Using a Geometric Mean to Estimate a Piece of Software Development

I've just been reading a fascinating book about estimation:



My friend Tim was telling me about a problem he'd been having when talking to a client about software estimates and I found myself recommending using a geometric mean, although, right there and then over a deep-fried breakfast, I couldn't remember the precise details - so I'm writing them down here.

A geometric mean is another way of trying to get an estimate, slightly more complicated than just guessing, but not that much more complicated. Say you're trying to guess how long it would take to do a website. First of all, guess the maximum that it would take - say 3 months. Now guess the absolute minimum that it would take - say 2 weeks. Now, before we do anything else, put these things in the same units - 60 (excluding weekends) days and 10 days respectively.

OK, here comes the maths part, rather than "splitting the difference" i.e. taking the arithmetic mean between the two numbers. The book that I've been reading suggest that you take the geometric mean which is:

a = √bc

In our example, that comes out at:

ab = 10 x 60 = 600

√600 = 24.5 days

Of course, the arithmetic mean of the two estimates is:

(10 + 60) / 2 = 35 days

I think using a geometric mean may very well be a good way of "loosening up" people's estimating abilities. And also getting them familiar with landscape of possible outcomes of a software development project. Very often, people are just stuck with one figure and start to react with near hysteria when that line in the sand is passed.

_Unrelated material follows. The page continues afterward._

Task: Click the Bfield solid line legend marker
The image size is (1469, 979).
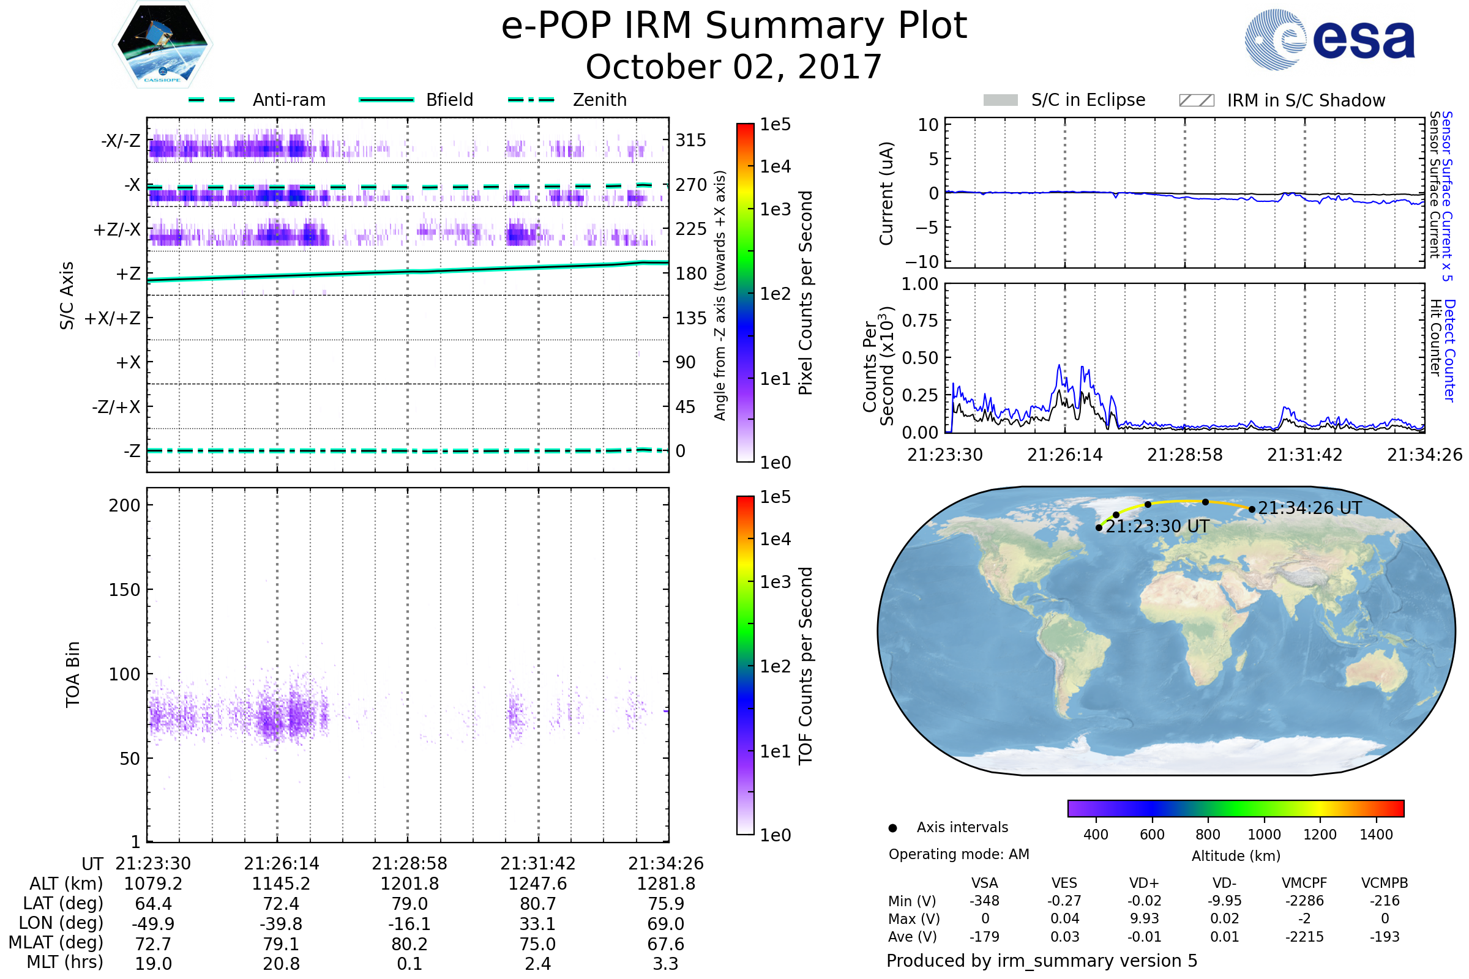Action: coord(386,100)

Running a few trial numbers through a spreadsheet, it seems that one of the advantages of a geometric mean might be that terrible pessimism only has a mild effect on the outcome. For example for an estimate where the best case is a fortnight (10 days) and the worst case is a year (200 days), the geometric mean is 45.

By getting customers to think of the worst case scenario - maybe by using "yesterday's weather" of software development projects that they've been involved in in the past and then getting them to imagine the best case scenario, you're detaching them from one single figure and forcing them to grapple, just a little bit with the space of possibilities.